→ **Aim of the exercise**: Take the listing that follows and copy it precisely.

→ **Data to process**:
>>>>
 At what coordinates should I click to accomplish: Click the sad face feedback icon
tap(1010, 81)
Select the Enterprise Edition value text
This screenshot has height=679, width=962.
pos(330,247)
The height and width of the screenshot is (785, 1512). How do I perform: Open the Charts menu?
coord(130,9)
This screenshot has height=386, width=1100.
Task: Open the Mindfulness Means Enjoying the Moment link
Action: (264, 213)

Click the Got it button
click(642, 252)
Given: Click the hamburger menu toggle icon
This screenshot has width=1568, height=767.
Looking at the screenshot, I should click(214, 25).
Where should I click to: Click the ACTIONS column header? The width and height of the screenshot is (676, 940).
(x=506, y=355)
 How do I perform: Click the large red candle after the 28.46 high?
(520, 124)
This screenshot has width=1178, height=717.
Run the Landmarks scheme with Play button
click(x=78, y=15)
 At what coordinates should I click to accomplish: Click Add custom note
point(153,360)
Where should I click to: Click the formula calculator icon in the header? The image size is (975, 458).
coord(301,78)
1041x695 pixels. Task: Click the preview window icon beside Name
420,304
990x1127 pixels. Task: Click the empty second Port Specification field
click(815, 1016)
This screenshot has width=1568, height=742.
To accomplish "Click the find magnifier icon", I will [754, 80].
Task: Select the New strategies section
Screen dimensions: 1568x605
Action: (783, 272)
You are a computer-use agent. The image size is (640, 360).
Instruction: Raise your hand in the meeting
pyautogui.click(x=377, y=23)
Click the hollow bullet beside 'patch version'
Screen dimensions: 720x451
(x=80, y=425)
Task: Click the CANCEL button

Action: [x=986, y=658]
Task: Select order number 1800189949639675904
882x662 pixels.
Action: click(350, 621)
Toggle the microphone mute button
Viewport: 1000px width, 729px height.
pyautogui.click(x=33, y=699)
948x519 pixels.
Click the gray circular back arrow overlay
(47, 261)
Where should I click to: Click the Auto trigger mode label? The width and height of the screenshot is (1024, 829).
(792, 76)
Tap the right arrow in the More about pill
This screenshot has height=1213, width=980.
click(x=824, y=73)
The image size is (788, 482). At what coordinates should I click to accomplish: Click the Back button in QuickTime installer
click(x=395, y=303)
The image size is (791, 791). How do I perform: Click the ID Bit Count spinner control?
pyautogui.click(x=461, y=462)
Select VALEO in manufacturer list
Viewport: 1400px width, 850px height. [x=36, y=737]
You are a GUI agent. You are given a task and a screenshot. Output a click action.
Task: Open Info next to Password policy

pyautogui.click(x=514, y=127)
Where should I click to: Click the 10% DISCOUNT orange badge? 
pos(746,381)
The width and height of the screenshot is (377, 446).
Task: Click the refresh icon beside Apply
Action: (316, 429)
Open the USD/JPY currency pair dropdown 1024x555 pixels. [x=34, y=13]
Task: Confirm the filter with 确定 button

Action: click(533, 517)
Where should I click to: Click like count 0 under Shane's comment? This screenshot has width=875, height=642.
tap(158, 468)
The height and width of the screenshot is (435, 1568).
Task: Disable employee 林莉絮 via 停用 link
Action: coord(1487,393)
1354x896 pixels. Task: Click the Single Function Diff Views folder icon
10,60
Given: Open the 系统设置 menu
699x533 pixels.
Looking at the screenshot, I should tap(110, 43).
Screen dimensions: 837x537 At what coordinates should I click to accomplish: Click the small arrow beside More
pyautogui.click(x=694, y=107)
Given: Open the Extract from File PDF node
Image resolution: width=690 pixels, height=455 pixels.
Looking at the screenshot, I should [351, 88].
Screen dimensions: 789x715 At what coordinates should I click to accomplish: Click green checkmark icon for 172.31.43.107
<<<<
→ **Solution to this task**:
 At what coordinates should I click to accomplish: Click the sad face feedback icon
tap(1010, 81)
Select the Enterprise Edition value text
This screenshot has height=679, width=962.
pos(330,247)
The height and width of the screenshot is (785, 1512). How do I perform: Open the Charts menu?
coord(130,9)
This screenshot has height=386, width=1100.
Task: Open the Mindfulness Means Enjoying the Moment link
Action: (264, 213)

Click the Got it button
click(642, 252)
Given: Click the hamburger menu toggle icon
This screenshot has width=1568, height=767.
Looking at the screenshot, I should click(214, 25).
Where should I click to: Click the ACTIONS column header? The width and height of the screenshot is (676, 940).
(x=506, y=355)
 How do I perform: Click the large red candle after the 28.46 high?
(520, 124)
This screenshot has width=1178, height=717.
Run the Landmarks scheme with Play button
click(x=78, y=15)
 At what coordinates should I click to accomplish: Click Add custom note
point(153,360)
Where should I click to: Click the formula calculator icon in the header? The image size is (975, 458).
coord(301,78)
1041x695 pixels. Task: Click the preview window icon beside Name
420,304
990x1127 pixels. Task: Click the empty second Port Specification field
click(815, 1016)
This screenshot has width=1568, height=742.
To accomplish "Click the find magnifier icon", I will [754, 80].
Task: Select the New strategies section
Screen dimensions: 1568x605
Action: (783, 272)
You are a computer-use agent. The image size is (640, 360).
Instruction: Raise your hand in the meeting
pyautogui.click(x=377, y=23)
Click the hollow bullet beside 'patch version'
Screen dimensions: 720x451
(x=80, y=425)
Task: Click the CANCEL button

Action: [x=986, y=658]
Task: Select order number 1800189949639675904
882x662 pixels.
Action: click(350, 621)
Toggle the microphone mute button
Viewport: 1000px width, 729px height.
pyautogui.click(x=33, y=699)
948x519 pixels.
Click the gray circular back arrow overlay
(47, 261)
Where should I click to: Click the Auto trigger mode label? The width and height of the screenshot is (1024, 829).
(792, 76)
Tap the right arrow in the More about pill
This screenshot has height=1213, width=980.
click(x=824, y=73)
The image size is (788, 482). At what coordinates should I click to accomplish: Click the Back button in QuickTime installer
click(x=395, y=303)
The image size is (791, 791). How do I perform: Click the ID Bit Count spinner control?
pyautogui.click(x=461, y=462)
Select VALEO in manufacturer list
Viewport: 1400px width, 850px height. [x=36, y=737]
You are a GUI agent. You are given a task and a screenshot. Output a click action.
Task: Open Info next to Password policy

pyautogui.click(x=514, y=127)
Where should I click to: Click the 10% DISCOUNT orange badge? 
pos(746,381)
The width and height of the screenshot is (377, 446).
Task: Click the refresh icon beside Apply
Action: (316, 429)
Open the USD/JPY currency pair dropdown 1024x555 pixels. [x=34, y=13]
Task: Confirm the filter with 确定 button

Action: click(533, 517)
Where should I click to: Click like count 0 under Shane's comment? This screenshot has width=875, height=642.
tap(158, 468)
The height and width of the screenshot is (435, 1568).
Task: Disable employee 林莉絮 via 停用 link
Action: coord(1487,393)
1354x896 pixels. Task: Click the Single Function Diff Views folder icon
10,60
Given: Open the 系统设置 menu
699x533 pixels.
Looking at the screenshot, I should tap(110, 43).
Screen dimensions: 837x537 At what coordinates should I click to accomplish: Click the small arrow beside More
pyautogui.click(x=694, y=107)
Given: Open the Extract from File PDF node
Image resolution: width=690 pixels, height=455 pixels.
Looking at the screenshot, I should [351, 88].
Screen dimensions: 789x715 At what coordinates should I click to accomplish: Click green checkmark icon for 172.31.43.107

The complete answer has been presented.